DARPA making progress to autonomous attacking drone swarms

DARPA’s Collaborative Operations in Denied Environment (CODE) program aims to remove limitations around the number of swarming drones and enable more complex operations with new algorithms and software for existing unmanned aircraft that would extend mission capabilities and improve U.S. forces’ ability to conduct operations in denied or contested airspace. CODE researchers seek to create a modular software architecture beyond the current state of the art that is resilient to bandwidth limitations and communications disruptions yet compatible with existing standards and amenable to affordable retrofit into existing platforms.

DARPA’s wantes drones to conduct dynamic, long-distance engagements of highly mobile ground and maritime targets in denied or contested electromagnetic airspace, all while reducing required communication bandwidth and cognitive burden on human supervisors.

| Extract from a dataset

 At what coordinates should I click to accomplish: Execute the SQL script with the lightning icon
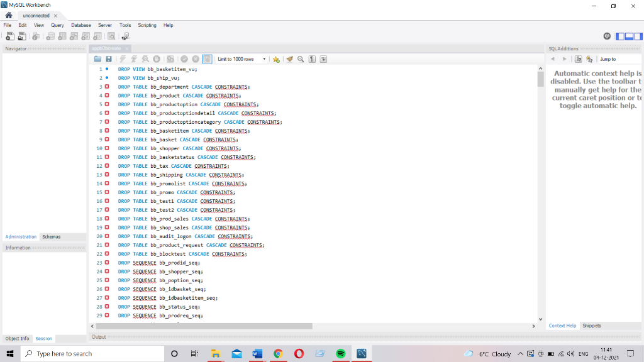tap(123, 58)
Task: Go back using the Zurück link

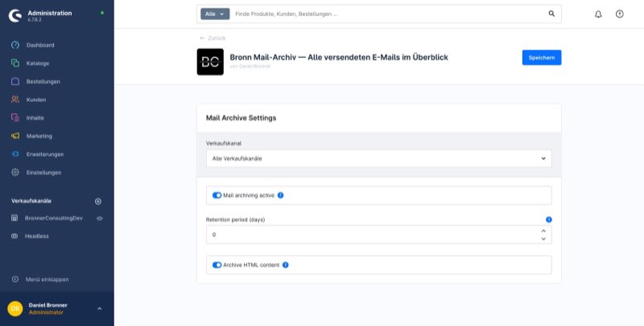Action: coord(213,38)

They have identified about 20 autonomous behaviors that would greatly increase the mission capabilities of our legacy UASs and enable them to perform complex missions in denied or contested environments in which communications, navigation, and other critical elements of the targeting chain are compromised. We have also made excellent progress in the human-system interface and open-architecture framework.

In Phase 2—DARPA hopes to demonstrate basic autonomous behaviors for the two drones—one from Lockheed and another from Raytheon—during a live flight test. Virtual unmanned aircraft would augment those two aircraft for the purposes of the test.

In phase 3, one team would be selected to test their CODE capability using up to six live vehicles cooperating among themselves—plus additional simulated vehicles. One person would have to command the entire swarm by themselves while performing a complex mission. That mission would—at a minimum—include target search, identification and engagement against an active and unpredictable adversary.